Recounting

The Age of Insolubility

The world seemed to spiral into crisis this past summer. But what’s really new aren’t the crises—it’s the fact that they are now unignorable.

By Michael Tomasky

Tagged Foreign Policy

Around about the middle of October, I began to get the feeling that 20, 30, 50 years from now, historians might agree that the United States entered a new era this past year—and not a good one. It started over the summer, with a series of deeply depressing global crises: the Central American children trying to cross en masse over the Texas border; the continuing irredentist actions of Vladimir Putin in Ukraine; the latest Gaza war; and, of course, the ISIS beheadings and the larger threat the group poses. In a normal summer, any one of these four would have dominated headlines and been plenty enough crisis for us to handle. But all four at once! It was just too much to absorb some days.

Some of those faded away, as crises do (which doesn’t mean that they’re not still going on). But the ISIS crisis intensified, as President Obama started bombing the militants and arming the Syrian rebels. Then this fall came the Ebola scare. By October—bad timing for the Democrats, in electoral terms—there was a sense of helplessness about the land, and the polls were clear: Americans think the country is flailing and can no longer solve problems; they hate both parties and see no leadership.

The Democrats paid a huge price for all this in the midterm elections, but I think what’s been going on ought to be seen through a wider prism than that of elections, because it’s potentially far more seismic.

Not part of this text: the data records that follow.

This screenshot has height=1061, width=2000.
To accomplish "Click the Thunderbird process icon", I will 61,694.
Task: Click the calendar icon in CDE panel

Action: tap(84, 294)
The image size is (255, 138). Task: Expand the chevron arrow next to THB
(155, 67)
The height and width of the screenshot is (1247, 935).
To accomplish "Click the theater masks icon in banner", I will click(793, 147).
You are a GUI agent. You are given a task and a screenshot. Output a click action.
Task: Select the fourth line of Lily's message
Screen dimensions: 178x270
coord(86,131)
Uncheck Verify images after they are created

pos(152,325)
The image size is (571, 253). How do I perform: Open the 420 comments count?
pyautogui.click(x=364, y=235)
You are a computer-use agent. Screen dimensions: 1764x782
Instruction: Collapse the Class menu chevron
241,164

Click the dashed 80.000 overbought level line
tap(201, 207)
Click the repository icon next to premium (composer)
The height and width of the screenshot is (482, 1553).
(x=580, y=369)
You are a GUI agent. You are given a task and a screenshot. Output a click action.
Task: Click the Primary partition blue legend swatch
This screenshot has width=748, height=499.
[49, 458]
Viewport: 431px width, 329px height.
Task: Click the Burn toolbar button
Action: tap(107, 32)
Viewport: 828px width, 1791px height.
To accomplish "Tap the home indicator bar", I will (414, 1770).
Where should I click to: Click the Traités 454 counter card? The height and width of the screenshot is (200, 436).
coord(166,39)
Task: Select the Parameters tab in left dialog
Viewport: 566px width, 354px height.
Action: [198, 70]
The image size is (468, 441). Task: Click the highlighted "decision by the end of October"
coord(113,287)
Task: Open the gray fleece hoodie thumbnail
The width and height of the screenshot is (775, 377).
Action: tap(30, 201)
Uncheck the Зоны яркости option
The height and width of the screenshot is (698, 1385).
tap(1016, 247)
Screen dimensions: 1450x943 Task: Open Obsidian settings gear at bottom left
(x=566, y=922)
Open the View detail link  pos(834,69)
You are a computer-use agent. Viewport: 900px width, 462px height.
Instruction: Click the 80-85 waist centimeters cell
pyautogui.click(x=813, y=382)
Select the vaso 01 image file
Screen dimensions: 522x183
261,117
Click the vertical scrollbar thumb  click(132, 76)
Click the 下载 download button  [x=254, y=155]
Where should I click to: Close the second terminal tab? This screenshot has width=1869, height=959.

I think we’re potentially entering a new age—call it, if you don’t mind six-syllable words, the Age of Insolubility—in which we are confronted with a series of globally dystopic crises that can neither be ignored nor solved, especially in today’s polarized Washington. This new age may reshape our society and our politics in the way the Cold War did, or the culture wars of the 1980s and ’90s. Reshape them how? I think eventually for the better, but only after a lot of resistance and pain.

I know people are constantly proclaiming new ages of this and that when in fact the world has had more or less the same kinds of problems—basically, people hating one another because of religion, money, land, or culture—since the Punic Wars. Some portion of the world’s poor will always be desperate to come to the United States, and to one degree or another the Israelis and the Palestinians will always be at it. Stipulated.

But even so, what’s going on now feels different. It’s not necessarily that the problems are all that different. We’ve always had plagues and viruses and savage, ISIS-grade murderers. What’s different today is that we can’t ignore them.

Because of globalization and mass migration (especially to the United States, which remains by far the top migration destination), and because of the smartphone and social-media revolutions, crises that were once remote from most Americans’ experience are now smack in our faces. It’s worth stopping to reflect on how different this is from past eras. Back during the Cold War, say, when the United States and the Soviet Union were propping up their preferred dictators in poor, far-off countries, Americans never had to give a passing thought as to what life was actually like for people in Nicaragua or Zaire, never had to think that maybe those people had aspirations of any sort. That ignorance is simply impossible in today’s world. And by the way, the higher awareness runs in the other direction too: Today, the people who live in repressive societies tend to know what they’re missing in a way they didn’t two generations ago, and they are able to make demands on our consciences in a way they weren’t back then. The reality today is also different from the immediate post-9/11 era. Then, at least the source of anxiety was one event perpetrated by one culprit from one region. Now, it’s a multitude of events, which is even harder to deal with, because they’ll never stop happening.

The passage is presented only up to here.